** Start **
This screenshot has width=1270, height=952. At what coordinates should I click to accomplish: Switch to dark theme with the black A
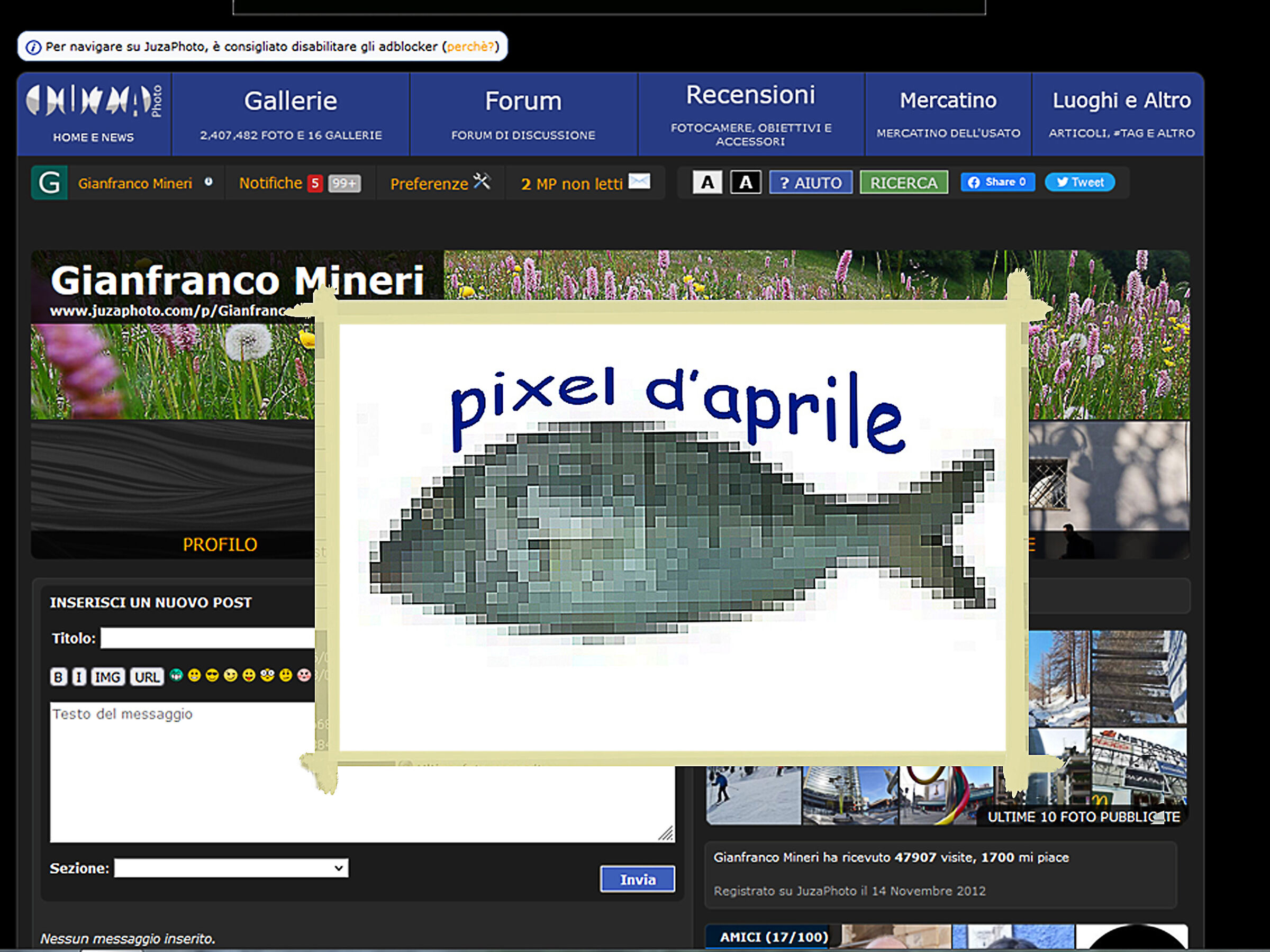(745, 182)
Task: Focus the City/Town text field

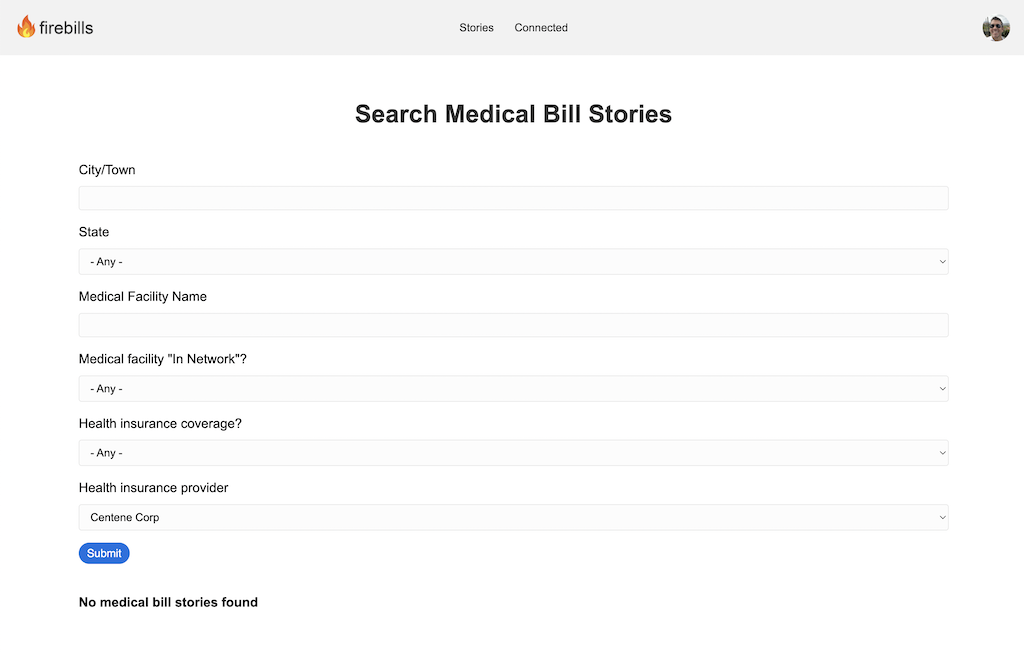Action: click(513, 198)
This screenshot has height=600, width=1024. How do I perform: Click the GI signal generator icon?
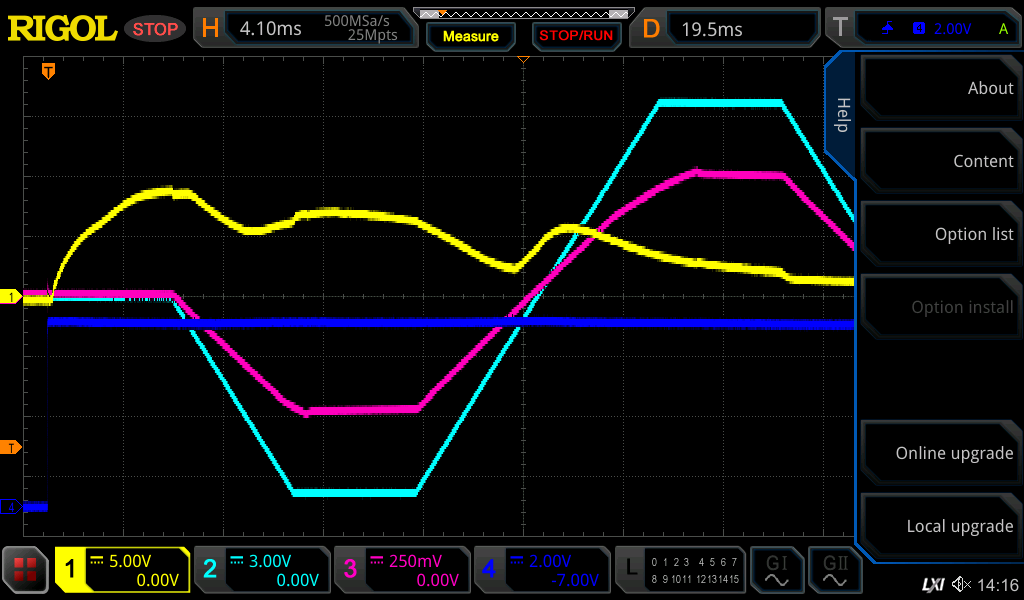(777, 570)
** End **
Put the text lines of the rows above into a numbered list, skipping blank lines and leaving the pictures out.

→ Task answer
1. This screenshot has width=1270, height=952. At what coordinates should I click to accomplish: Switch to dark theme with the black A
2. (745, 182)
3. Task: Focus the City/Town text field
4. Action: click(513, 198)
5. This screenshot has height=600, width=1024. How do I perform: Click the GI signal generator icon?
6. (777, 570)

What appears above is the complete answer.